O desvirtuamento do conceito de soberania, segundo Celso Amorim, começou antes mesmo do governo Bolsonaro. Ele citou o episódio de quando a ONU concedeu uma liminar garantindo o direito de o ex-presidente Lula se candidatar, mesmo sendo preso político, enquanto não se julgava em definitivo a situação. “Isso foi recusado, e para minha surpresa um outro ministro, que não tinha nada a ver com o caso, disse que nós não deveríamos nos curvar à ONU, nos curvar à ONU? A ONU somos nós, ela foi criada por nós, não pela esquerda, não pelo PT, a ONU é parte de uma normatividade internacional que existe para nos proteger”, enfatizou.

Na avaliação do chanceler, a ONU tem defeitos, mas o trabalho é para reformar não é negar. “É importante ter clareza que a nossa soberania é a defesa do interesse nacional, baseado no governo democrático e na discussão racional”. Celso Amorim afirmou ainda que a soberania não dá direito de torturar, não dá direito de destruir a Amazônia, não dá direito de eliminar convenções internacionais sobre o trabalho.

Amazônia

Celso Amorim enfatizou que a questão da Amazônia é uma responsabilidade nacional, mas que esse é um tema que interessa a todo mundo. “Nós não podemos desconhecer isso. Eu sou totalmente contra haver um estatuto internacional da Amazônia, mas quem puxou esse debate, os desmandos são de tal ordem, as declarações são de tal ordem, a impunidade expressa de tal ordem que esse tema voltou a ficar na ordem do dia. Os brasileiros não estão conseguindo, não querem o que é pior cuidar da Amazônia. Então esse tema da internacionalização volta. Não sou a favor, sou contra, acho que o Brasil tem que ter as suas medidas, mas tem que ser capaz de assumir a responsabilidade”, argumentou.

Subordinação aos EUA

O ex-chanceler criticou também a subordinação total do governo Bolsonaro aos Estados Unidos. “Nunca vi uma submissão tão explicita a Washington como há hoje. Houve um embaixador no governo Castelo Branco que chegou a dizer que tudo que é bom para os Estados Unidos é bom para o Brasil, mas foi abstrato, esse governo não, tem feito isso de uma maneira concreta e na defesa de uma posição totalmente subalterna”, criticou.

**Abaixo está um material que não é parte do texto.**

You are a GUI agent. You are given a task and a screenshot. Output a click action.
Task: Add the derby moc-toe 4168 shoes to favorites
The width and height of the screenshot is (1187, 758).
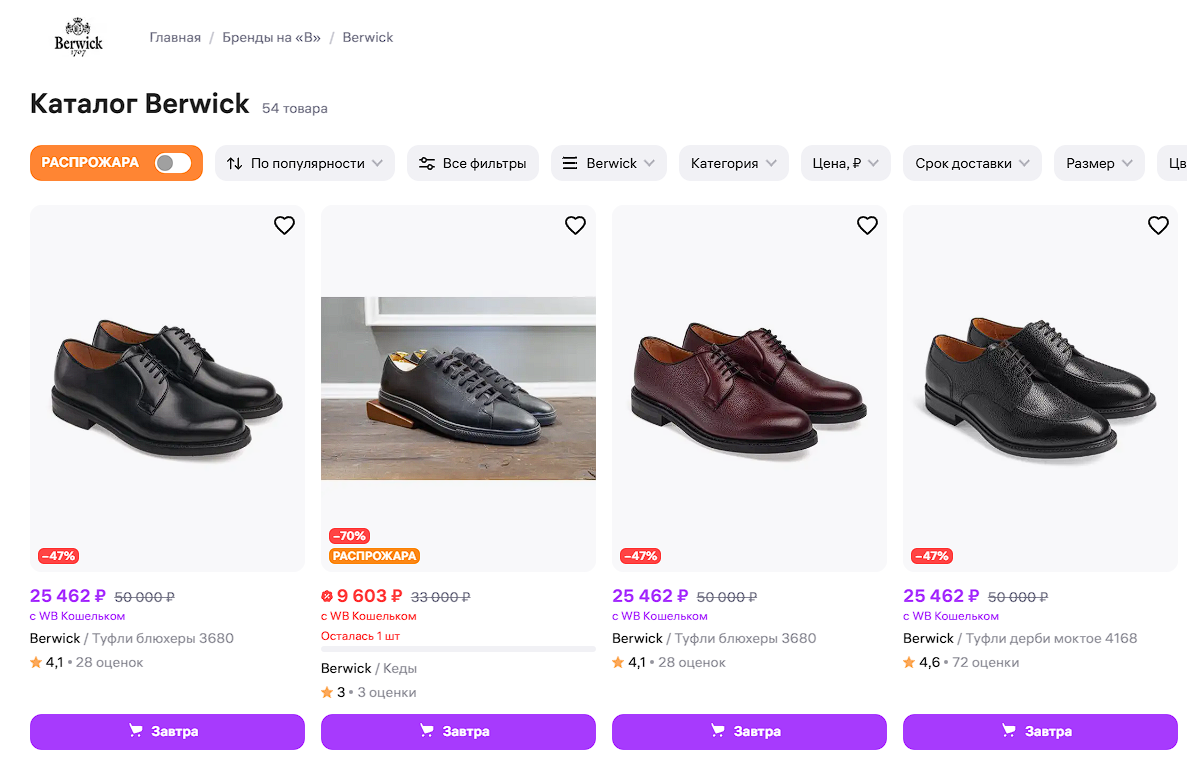pos(1158,226)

Ele também criticou as privatizações em curso e alertou que na realidade está havendo uma desnacionalização, “que é a entrega do patrimônio brasileiro” a mãos estrangeiras e muitas vezes até para estatais estrangeiras. “Toda essa situação é extremamente preocupante quando nós vemos dia a dia o patrimônio brasileiro sendo entregue, a relação privilegiada para eles com os Estados Unidos ser aprofundada”.

Segundo Celso Amorim, eles (governo Bolsonaro) estão entrando no Brasil sem dar um tiro. “A força do Estado profundo norte-americano, do capital norte-americano e de outros países no campo financeiro, está se valendo da própria elite brasileira para fazer isso. Então nossas coisas estão sendo destruídas no dia a dia, a ocupação, perdas de emprego, tudo isso de uma maneira menos obvia, menos ostensiva do que numa guerra, mas que conta exatamente com os mesmos efeitos”, criticou.